■ EXERCISE: Each line holding the string "will" is to be copied from the data.

■ THE INPUT:
• • •
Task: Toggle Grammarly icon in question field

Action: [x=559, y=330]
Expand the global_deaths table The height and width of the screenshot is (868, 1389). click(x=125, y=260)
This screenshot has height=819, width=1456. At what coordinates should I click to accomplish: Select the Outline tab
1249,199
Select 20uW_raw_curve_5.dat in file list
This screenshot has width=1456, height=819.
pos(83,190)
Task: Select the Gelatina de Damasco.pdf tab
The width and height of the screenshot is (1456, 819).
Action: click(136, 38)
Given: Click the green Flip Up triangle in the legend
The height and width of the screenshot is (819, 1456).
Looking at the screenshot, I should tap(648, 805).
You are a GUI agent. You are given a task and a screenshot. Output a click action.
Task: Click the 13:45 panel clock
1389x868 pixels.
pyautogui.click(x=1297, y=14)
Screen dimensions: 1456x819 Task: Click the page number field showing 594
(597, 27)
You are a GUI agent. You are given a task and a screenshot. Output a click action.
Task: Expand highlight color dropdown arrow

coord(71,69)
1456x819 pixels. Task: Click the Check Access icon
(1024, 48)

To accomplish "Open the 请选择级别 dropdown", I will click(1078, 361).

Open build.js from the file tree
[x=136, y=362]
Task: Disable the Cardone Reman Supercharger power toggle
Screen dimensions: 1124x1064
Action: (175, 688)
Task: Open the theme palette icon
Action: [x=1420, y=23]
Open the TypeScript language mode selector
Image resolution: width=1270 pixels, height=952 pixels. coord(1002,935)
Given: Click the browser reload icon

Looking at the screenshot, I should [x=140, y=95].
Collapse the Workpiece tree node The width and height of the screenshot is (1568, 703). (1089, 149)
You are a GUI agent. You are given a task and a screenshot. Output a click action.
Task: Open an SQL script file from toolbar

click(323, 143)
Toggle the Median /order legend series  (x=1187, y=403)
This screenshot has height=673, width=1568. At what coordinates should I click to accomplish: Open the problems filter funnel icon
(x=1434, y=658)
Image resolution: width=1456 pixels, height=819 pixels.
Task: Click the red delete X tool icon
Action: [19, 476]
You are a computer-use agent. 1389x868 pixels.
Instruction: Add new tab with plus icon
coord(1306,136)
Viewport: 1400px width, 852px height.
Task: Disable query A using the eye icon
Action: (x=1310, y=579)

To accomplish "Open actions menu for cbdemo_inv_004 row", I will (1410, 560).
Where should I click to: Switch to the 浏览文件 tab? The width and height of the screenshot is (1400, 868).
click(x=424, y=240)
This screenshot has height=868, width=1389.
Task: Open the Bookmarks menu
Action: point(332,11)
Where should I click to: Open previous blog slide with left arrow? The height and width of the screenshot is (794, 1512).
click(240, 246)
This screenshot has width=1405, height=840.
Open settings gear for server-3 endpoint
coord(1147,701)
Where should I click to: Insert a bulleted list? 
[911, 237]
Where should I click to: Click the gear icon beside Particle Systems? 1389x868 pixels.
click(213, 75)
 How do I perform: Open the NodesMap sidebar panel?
• • •
■ ANSWER SECTION:
To accomplish "Open the 请选择级别 dropdown", I will click(1078, 361).
To accomplish "Open actions menu for cbdemo_inv_004 row", I will (1410, 560).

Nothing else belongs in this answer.